Some companies are looking even further into the future by working with students before they enter college. Interstate Equities Director of ESG Bakari Adams said he is focusing on building a future pipeline by partnering with REEX, an organization that provides summer programs in real estate to juniors and seniors in high school.

“It has to start to get started now,” Adams said. “So I think if more companies sponsored these programs, in five years, the climate would be completely different. Because right now, people make excuses: ‘Oh, I can't find anybody. I can't find a diverse candidate.’”

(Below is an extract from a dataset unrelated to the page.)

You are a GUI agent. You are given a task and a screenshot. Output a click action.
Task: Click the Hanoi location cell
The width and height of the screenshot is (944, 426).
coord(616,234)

While the efforts taken over the last year haven’t solved commercial real estate’s diversity problem, the industry has taken initial steps to create a foundation for change, and companies have come together around the issue more than ever before.

“In a silo, if each firm does their own thing, eventually you lose momentum, you lose enthusiasm because you feel like what you're doing is meaningless; because the ocean’s too vast and you're not a big enough part of it,” McIntyre said. “But, if we take each ship that's out there in the ocean, and put them all together, now you have an armada.”